**Task to complete:** Your copy runs from the line containing "Screen dimensions: 1280x720" through the last line of the listing, both included. Restate those lines word for word and leave out pictures.

**Extracted material:**
Content starts

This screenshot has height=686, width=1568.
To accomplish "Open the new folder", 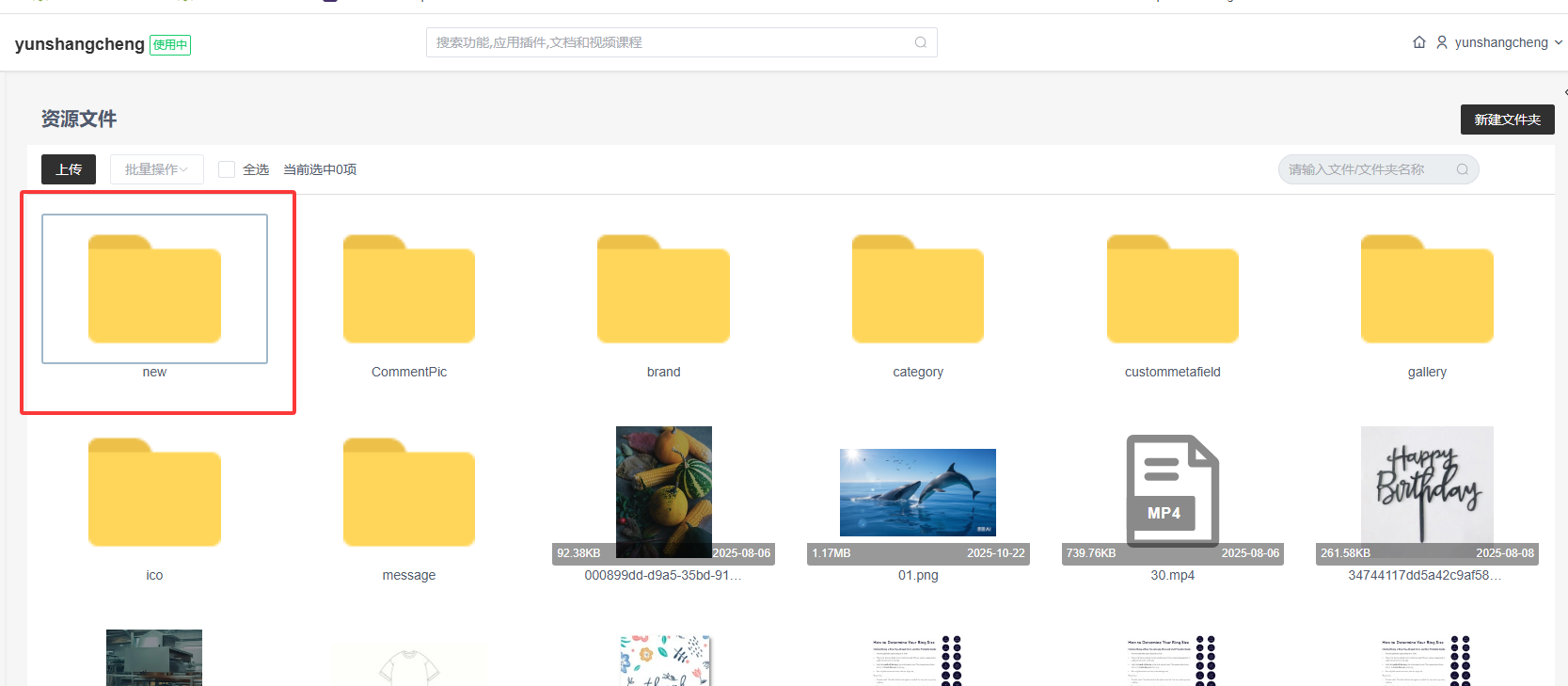I will click(154, 290).
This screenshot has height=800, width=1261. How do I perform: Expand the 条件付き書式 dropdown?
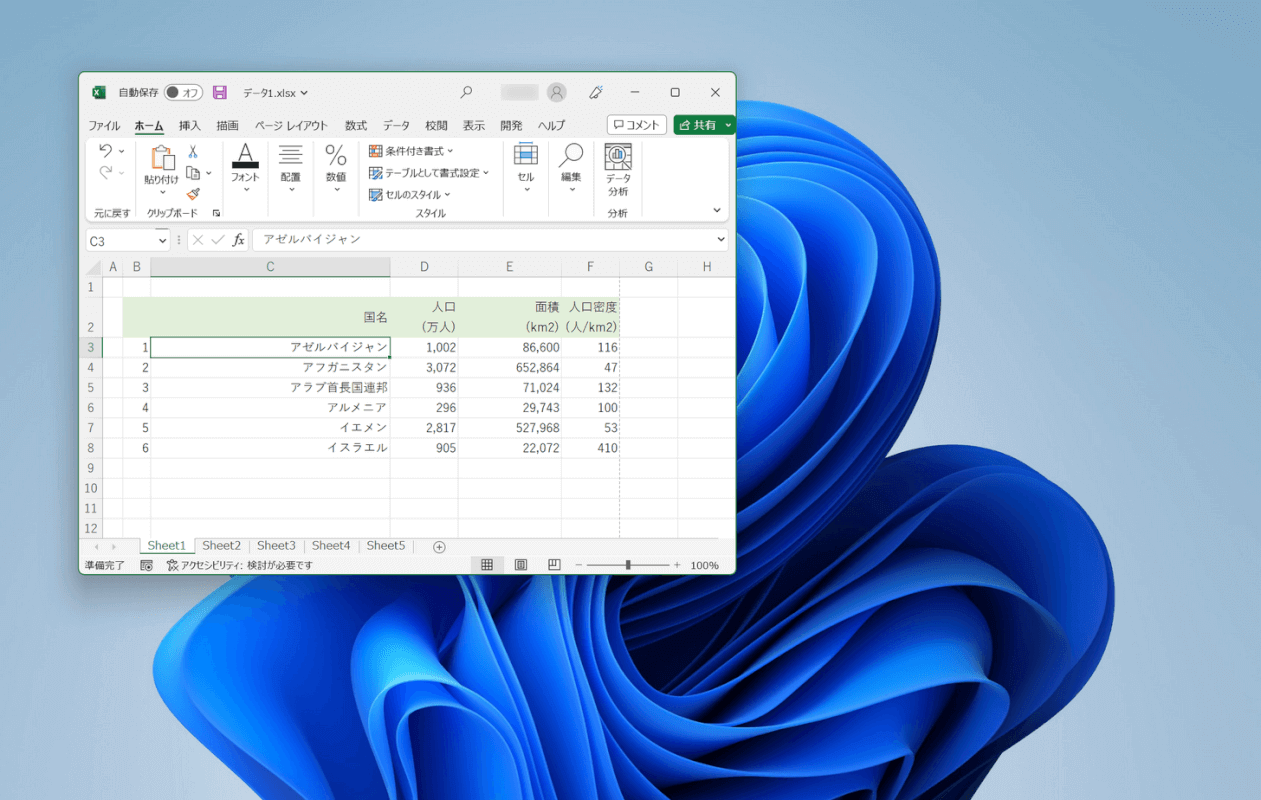(x=412, y=151)
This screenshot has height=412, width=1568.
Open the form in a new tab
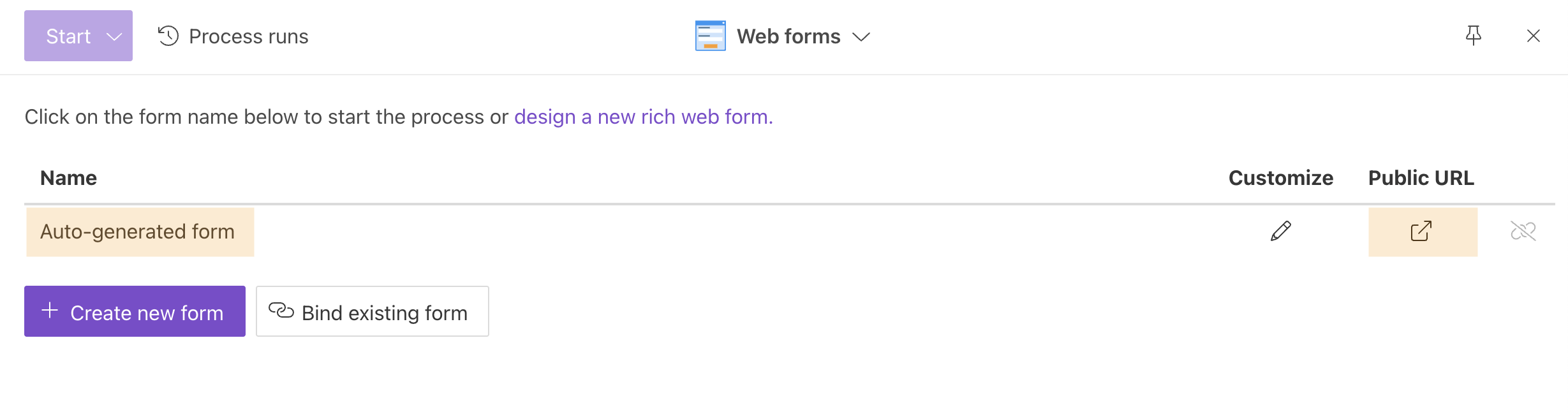click(x=1421, y=232)
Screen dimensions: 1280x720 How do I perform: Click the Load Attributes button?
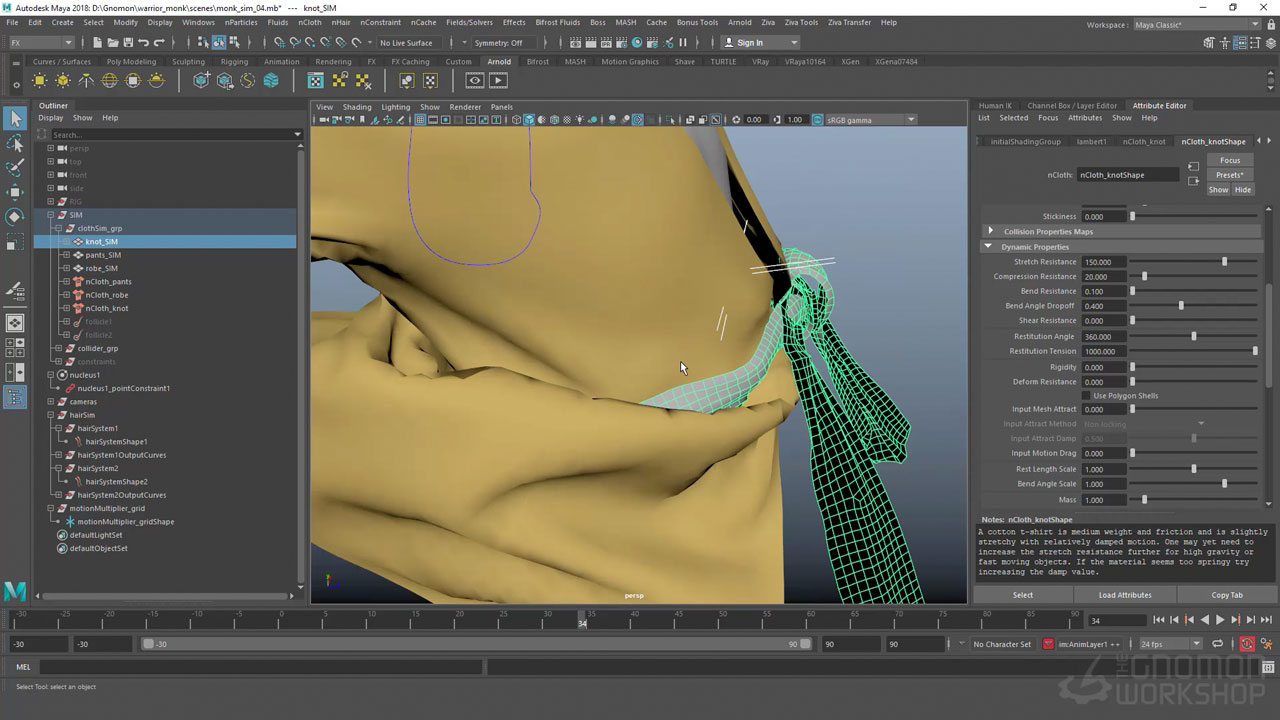coord(1125,595)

Content ends

**Output below:**
Screen dimensions: 1280x720 How do I perform: Click the Load Attributes button?
coord(1125,595)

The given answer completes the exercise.